Vespa se acercó un paso. Un paso amenazador. La miró desde lo alto, y por primera vez Grace supo que todas las historias, todos los rumores sobre él, sobre lo que hacía, eran verdad.

– ¿Cómo os conocisteis?

Grace intentó no encogerse.

– Ya lo sabes.

– ¿En Francia?

– Sí.

La miró con dureza.

– ¿Qué ocurre, Carl?

– Wade Larue va a salir a la calle.

– Eso has dicho.

– Mañana su abogada dará una rueda de prensa en Nueva York. Irán las familias. Quiero que vayas.

Grace esperó. Sabía que había algo más.

– Su abogada estuvo brillante. Deslumbró a la comisión que dictaminó la libertad condicional. Seguro que también deslumbrará a la prensa.

Se interrumpió y esperó. Por un instante Grace se sintió confusa, pero de pronto una sensación de frío surgió en el centro de su pecho y se extendió por sus miembros. Carl Vespa se dio cuenta.
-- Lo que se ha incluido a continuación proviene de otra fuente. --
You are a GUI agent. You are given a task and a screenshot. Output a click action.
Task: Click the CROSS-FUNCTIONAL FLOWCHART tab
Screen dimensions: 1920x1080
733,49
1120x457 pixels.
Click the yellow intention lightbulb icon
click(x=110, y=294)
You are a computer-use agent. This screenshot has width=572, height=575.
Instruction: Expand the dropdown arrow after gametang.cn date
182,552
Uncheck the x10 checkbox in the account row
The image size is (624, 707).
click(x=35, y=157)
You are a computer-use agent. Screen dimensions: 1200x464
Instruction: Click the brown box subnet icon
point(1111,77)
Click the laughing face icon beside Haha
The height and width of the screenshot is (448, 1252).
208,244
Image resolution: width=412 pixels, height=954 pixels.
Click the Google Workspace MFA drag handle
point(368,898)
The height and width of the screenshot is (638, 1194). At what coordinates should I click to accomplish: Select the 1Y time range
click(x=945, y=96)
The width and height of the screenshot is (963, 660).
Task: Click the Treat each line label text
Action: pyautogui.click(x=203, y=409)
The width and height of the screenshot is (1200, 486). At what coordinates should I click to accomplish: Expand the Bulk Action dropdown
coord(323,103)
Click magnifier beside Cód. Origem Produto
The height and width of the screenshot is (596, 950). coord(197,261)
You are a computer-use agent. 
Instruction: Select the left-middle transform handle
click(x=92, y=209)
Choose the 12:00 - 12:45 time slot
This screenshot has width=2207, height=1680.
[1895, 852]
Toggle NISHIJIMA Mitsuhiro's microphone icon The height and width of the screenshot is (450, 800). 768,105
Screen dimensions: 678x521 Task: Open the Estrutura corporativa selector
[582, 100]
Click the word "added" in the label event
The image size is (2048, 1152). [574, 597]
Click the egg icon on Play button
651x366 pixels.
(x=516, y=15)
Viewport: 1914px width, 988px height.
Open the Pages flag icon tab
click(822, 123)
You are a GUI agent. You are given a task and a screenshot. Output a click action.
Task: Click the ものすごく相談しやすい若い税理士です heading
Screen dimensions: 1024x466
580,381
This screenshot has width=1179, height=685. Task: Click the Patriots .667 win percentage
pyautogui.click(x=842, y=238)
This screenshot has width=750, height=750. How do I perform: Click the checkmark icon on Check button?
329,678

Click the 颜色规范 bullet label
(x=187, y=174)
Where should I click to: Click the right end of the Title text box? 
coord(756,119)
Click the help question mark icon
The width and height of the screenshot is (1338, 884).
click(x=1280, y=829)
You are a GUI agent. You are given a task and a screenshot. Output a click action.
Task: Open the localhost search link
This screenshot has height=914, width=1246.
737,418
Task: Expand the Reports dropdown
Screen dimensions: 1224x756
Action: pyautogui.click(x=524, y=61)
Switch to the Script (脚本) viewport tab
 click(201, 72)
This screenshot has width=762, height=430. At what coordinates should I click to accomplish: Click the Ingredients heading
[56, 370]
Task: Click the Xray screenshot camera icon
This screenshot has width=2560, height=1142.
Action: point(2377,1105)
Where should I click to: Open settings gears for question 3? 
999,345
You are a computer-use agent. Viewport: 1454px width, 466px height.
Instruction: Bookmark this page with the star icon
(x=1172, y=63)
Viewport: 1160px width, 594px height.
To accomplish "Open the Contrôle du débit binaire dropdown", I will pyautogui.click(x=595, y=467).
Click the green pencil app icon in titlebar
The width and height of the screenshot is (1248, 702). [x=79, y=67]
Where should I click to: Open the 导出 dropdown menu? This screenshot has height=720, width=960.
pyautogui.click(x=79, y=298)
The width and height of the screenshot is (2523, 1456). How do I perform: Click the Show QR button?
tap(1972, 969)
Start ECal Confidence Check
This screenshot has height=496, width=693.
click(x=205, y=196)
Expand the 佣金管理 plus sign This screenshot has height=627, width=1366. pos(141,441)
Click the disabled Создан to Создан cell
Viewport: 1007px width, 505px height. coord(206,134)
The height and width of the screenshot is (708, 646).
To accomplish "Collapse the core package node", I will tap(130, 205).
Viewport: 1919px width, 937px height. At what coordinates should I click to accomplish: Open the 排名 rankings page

Asintió y retrocedió.

– Háblame de Sandra Koval -dijo él-. Porque, la verdad, no entiendo cómo es posible que tu cuñada, precisamente, acabara representando a alguien como Wade Larue.

36

Indira Khariwalla esperaba al visitante.

Su despacho estaba a oscuras. Ya había acabado el trabajo del día. A Indira le gustaba sentarse con las luces apagadas. El problema de Occidente, estaba convencida de ello, era el exceso de estímulos. También ella se sentía expuesta a ellos, claro. Ése era el problema. Nadie se libraba. Occidente seducía con sus estímulos, con un aluvión constante de luz, color y sonido. Continuamente. Así que siempre que podía, sobre todo al final de la jornada, a Indira le gustaba sentarse a oscuras. No para meditar, como cabría suponer por su origen. Tampoco se sentaba en la posición del loto, con el pulgar y el dedo índice de cada mano formando un círculo.